# [DATA SHOWN]
--------------------------------------------------

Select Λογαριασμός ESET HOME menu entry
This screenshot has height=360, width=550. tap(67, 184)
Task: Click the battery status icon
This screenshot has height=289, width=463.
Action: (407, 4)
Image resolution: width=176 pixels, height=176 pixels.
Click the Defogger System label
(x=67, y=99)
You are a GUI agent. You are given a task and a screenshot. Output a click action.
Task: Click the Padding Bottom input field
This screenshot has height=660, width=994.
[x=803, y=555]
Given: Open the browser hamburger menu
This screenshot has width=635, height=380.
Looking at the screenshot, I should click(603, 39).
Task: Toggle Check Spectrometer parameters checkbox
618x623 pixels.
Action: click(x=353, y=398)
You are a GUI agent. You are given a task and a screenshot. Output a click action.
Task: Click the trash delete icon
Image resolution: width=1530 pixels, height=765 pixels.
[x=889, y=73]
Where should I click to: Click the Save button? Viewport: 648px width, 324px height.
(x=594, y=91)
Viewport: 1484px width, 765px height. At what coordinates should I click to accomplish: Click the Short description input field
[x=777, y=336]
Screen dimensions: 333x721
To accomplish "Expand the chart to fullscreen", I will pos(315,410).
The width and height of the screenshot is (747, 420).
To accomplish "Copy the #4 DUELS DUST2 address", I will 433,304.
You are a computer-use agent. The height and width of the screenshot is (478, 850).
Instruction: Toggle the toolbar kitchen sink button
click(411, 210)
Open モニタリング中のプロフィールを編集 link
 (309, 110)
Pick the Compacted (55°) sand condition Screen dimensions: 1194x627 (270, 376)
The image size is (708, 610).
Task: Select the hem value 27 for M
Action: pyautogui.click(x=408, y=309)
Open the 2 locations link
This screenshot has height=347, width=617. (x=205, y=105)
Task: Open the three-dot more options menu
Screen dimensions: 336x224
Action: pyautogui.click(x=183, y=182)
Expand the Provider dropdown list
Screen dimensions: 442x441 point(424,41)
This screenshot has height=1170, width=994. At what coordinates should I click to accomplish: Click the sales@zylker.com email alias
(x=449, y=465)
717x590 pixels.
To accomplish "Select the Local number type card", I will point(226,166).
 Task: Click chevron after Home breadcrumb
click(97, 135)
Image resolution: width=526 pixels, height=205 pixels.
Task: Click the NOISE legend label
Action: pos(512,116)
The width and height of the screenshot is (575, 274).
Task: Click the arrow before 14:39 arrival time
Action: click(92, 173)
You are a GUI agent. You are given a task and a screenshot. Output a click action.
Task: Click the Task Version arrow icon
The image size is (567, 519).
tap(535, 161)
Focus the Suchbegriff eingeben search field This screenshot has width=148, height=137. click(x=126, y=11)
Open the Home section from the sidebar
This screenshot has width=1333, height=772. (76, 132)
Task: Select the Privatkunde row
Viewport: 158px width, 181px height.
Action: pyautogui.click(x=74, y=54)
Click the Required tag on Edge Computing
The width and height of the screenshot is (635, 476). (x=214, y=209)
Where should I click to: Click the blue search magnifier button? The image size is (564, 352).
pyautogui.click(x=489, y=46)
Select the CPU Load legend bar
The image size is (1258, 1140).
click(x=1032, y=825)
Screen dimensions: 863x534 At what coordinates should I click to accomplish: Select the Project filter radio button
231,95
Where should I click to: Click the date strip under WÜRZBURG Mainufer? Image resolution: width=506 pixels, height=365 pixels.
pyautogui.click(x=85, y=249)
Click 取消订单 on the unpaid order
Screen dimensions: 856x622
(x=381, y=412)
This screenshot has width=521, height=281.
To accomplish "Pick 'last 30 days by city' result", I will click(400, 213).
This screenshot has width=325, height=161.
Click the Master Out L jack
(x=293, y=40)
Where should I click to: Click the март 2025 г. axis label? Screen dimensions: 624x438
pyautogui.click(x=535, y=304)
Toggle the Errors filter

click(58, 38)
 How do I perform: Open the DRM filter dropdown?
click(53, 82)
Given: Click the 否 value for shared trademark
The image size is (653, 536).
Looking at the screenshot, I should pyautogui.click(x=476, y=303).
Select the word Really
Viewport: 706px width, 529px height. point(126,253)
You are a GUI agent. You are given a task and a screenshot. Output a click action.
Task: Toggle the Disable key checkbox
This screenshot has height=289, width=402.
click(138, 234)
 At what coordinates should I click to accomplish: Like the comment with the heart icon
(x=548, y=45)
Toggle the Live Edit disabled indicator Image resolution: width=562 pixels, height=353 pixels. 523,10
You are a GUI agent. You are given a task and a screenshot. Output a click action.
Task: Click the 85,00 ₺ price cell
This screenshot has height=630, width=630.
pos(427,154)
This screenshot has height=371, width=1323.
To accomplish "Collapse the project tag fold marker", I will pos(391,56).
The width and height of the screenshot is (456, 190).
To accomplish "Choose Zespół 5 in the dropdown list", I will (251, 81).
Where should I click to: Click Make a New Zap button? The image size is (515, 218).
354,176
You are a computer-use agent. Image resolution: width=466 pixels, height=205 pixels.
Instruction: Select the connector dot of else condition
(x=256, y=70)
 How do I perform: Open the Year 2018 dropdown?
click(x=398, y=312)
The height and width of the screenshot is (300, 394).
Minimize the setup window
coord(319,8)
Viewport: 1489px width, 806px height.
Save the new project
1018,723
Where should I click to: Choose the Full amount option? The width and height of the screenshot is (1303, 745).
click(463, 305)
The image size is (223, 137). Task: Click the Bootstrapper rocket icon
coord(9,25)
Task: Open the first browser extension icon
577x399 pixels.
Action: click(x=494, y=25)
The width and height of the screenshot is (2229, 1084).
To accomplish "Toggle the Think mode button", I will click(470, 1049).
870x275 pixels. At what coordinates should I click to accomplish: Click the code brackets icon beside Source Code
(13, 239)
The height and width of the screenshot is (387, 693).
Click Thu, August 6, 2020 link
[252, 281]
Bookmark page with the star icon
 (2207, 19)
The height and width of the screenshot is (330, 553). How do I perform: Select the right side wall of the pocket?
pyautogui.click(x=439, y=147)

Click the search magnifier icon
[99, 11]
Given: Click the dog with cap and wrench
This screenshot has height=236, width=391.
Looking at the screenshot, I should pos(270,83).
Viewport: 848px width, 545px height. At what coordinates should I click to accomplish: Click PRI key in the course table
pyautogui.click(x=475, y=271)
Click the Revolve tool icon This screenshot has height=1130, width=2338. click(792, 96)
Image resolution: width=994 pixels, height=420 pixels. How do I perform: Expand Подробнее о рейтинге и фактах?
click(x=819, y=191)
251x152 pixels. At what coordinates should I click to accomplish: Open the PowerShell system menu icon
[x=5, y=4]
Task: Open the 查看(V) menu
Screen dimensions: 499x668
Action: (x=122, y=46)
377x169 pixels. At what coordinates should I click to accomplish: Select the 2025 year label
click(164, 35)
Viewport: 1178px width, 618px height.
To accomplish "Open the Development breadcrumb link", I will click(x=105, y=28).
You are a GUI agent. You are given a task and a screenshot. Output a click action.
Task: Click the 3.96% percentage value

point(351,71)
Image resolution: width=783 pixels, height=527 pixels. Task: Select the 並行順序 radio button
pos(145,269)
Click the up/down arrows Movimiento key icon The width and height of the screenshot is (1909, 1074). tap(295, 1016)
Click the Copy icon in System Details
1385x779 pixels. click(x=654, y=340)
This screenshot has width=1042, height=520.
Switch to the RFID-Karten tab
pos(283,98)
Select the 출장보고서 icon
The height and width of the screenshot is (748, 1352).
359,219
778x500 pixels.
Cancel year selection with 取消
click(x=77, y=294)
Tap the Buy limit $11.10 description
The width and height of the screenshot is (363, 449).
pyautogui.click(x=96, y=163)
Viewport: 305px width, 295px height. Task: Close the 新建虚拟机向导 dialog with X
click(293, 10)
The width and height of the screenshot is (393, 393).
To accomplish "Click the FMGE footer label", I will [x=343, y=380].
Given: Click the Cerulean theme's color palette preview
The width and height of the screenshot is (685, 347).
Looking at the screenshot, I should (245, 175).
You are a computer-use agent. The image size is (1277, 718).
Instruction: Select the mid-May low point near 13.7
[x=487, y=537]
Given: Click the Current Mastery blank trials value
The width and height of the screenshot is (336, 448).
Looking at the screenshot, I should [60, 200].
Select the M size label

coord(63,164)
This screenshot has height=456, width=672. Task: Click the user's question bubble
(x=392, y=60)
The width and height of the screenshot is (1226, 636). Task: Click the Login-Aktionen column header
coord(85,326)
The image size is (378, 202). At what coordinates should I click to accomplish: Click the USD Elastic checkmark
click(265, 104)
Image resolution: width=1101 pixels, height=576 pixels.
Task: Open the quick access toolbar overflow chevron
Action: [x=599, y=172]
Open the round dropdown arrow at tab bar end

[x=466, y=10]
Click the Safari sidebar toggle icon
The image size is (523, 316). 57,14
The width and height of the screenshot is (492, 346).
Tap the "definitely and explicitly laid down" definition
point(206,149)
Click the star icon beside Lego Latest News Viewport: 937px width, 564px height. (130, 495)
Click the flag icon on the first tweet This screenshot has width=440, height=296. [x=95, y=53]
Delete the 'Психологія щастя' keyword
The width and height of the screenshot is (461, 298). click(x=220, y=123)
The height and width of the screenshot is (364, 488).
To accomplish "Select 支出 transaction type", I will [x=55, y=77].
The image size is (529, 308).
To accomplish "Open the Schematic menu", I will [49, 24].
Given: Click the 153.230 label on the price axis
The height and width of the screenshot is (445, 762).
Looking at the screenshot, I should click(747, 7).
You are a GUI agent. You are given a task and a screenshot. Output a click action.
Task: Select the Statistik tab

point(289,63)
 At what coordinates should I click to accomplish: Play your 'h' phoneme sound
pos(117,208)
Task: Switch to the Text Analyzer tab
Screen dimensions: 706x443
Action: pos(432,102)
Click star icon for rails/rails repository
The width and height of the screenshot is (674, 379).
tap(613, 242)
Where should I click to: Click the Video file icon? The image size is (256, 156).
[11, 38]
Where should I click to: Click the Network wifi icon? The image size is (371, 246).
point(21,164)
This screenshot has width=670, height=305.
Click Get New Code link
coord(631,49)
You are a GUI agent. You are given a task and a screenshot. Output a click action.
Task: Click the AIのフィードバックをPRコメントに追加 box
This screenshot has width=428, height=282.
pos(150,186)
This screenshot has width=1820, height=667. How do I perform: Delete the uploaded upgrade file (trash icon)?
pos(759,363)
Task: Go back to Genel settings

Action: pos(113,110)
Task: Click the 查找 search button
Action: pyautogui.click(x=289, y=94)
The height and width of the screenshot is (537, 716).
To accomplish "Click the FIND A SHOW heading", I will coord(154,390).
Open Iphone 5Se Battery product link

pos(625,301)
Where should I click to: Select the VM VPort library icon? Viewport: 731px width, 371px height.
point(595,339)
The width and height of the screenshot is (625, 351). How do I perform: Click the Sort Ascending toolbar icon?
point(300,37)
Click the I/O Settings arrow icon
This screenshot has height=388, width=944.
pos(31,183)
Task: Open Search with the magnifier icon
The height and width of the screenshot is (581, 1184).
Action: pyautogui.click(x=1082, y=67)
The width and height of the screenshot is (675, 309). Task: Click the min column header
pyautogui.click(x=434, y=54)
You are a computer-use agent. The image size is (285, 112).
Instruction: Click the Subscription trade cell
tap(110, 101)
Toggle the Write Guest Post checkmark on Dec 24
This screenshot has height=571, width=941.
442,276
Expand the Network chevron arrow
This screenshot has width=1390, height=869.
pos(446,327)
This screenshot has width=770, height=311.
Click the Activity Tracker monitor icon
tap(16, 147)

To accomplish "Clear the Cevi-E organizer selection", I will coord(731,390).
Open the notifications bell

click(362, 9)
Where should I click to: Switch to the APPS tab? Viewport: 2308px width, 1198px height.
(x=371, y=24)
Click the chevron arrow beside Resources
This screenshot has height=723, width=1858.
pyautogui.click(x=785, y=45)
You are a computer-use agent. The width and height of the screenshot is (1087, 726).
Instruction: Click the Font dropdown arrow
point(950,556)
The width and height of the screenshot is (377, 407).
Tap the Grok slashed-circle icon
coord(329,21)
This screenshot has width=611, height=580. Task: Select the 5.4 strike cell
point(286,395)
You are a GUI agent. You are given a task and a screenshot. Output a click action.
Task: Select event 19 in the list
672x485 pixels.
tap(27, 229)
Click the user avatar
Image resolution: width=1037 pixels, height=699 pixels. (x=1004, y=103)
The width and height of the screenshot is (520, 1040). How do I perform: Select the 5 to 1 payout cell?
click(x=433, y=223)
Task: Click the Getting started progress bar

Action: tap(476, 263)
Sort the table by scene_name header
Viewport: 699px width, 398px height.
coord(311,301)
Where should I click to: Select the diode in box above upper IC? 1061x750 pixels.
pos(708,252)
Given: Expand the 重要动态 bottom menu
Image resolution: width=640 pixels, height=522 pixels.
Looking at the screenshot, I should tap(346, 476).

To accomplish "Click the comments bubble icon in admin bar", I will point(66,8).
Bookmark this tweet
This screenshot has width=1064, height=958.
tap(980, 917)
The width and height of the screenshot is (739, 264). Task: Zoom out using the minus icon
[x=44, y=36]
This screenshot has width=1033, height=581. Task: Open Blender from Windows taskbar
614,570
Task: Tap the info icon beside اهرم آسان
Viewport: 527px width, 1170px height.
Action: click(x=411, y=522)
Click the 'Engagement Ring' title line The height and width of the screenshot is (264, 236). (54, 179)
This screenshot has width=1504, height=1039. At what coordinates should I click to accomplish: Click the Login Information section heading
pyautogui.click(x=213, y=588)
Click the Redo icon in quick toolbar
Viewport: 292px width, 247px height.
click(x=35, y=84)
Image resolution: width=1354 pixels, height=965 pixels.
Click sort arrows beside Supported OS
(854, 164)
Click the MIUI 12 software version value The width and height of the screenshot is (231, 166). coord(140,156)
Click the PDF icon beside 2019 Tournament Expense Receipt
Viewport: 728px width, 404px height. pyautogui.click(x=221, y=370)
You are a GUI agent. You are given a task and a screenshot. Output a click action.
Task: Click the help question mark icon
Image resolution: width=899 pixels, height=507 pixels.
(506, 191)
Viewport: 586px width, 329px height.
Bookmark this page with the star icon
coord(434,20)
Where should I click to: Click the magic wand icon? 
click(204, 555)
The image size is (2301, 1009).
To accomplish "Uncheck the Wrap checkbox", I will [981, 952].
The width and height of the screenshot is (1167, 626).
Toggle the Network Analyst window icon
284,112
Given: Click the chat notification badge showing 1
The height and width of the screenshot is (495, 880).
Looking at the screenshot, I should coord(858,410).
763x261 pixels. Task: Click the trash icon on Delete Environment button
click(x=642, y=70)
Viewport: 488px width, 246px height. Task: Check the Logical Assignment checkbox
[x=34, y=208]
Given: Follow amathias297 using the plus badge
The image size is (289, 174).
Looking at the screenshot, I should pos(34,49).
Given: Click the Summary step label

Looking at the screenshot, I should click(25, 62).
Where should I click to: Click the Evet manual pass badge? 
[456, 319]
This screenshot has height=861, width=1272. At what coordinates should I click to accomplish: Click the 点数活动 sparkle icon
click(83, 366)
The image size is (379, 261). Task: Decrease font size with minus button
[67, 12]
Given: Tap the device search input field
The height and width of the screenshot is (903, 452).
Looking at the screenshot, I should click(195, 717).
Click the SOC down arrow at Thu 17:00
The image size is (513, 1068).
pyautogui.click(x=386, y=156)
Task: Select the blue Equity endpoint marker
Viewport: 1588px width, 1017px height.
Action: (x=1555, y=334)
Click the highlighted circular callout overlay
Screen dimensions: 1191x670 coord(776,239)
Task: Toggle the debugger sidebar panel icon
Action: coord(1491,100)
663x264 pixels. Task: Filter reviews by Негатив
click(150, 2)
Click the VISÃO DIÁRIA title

--------------------------------------------------

# [GIVEN PROBLEM]
Copy the records word for word, from their first line down to and including the line that contains "Screen dimensions: 442x441 point(424,41)".

# [TASK OUTPUT]
Select Λογαριασμός ESET HOME menu entry
This screenshot has height=360, width=550. tap(67, 184)
Task: Click the battery status icon
This screenshot has height=289, width=463.
Action: (407, 4)
Image resolution: width=176 pixels, height=176 pixels.
Click the Defogger System label
(x=67, y=99)
You are a GUI agent. You are given a task and a screenshot. Output a click action.
Task: Click the Padding Bottom input field
This screenshot has height=660, width=994.
[x=803, y=555]
Given: Open the browser hamburger menu
This screenshot has width=635, height=380.
Looking at the screenshot, I should click(603, 39).
Task: Toggle Check Spectrometer parameters checkbox
618x623 pixels.
Action: click(x=353, y=398)
You are a GUI agent. You are given a task and a screenshot. Output a click action.
Task: Click the trash delete icon
Image resolution: width=1530 pixels, height=765 pixels.
[x=889, y=73]
Where should I click to: Click the Save button? Viewport: 648px width, 324px height.
(x=594, y=91)
Viewport: 1484px width, 765px height. At what coordinates should I click to accomplish: Click the Short description input field
[x=777, y=336]
Screen dimensions: 333x721
To accomplish "Expand the chart to fullscreen", I will pos(315,410).
The width and height of the screenshot is (747, 420).
To accomplish "Copy the #4 DUELS DUST2 address", I will 433,304.
You are a computer-use agent. The height and width of the screenshot is (478, 850).
Instruction: Toggle the toolbar kitchen sink button
click(411, 210)
Open モニタリング中のプロフィールを編集 link
 (309, 110)
Pick the Compacted (55°) sand condition Screen dimensions: 1194x627 (270, 376)
The image size is (708, 610).
Task: Select the hem value 27 for M
Action: pyautogui.click(x=408, y=309)
Open the 2 locations link
This screenshot has height=347, width=617. (x=205, y=105)
Task: Open the three-dot more options menu
Screen dimensions: 336x224
Action: pyautogui.click(x=183, y=182)
Expand the Provider dropdown list
Screen dimensions: 442x441 point(424,41)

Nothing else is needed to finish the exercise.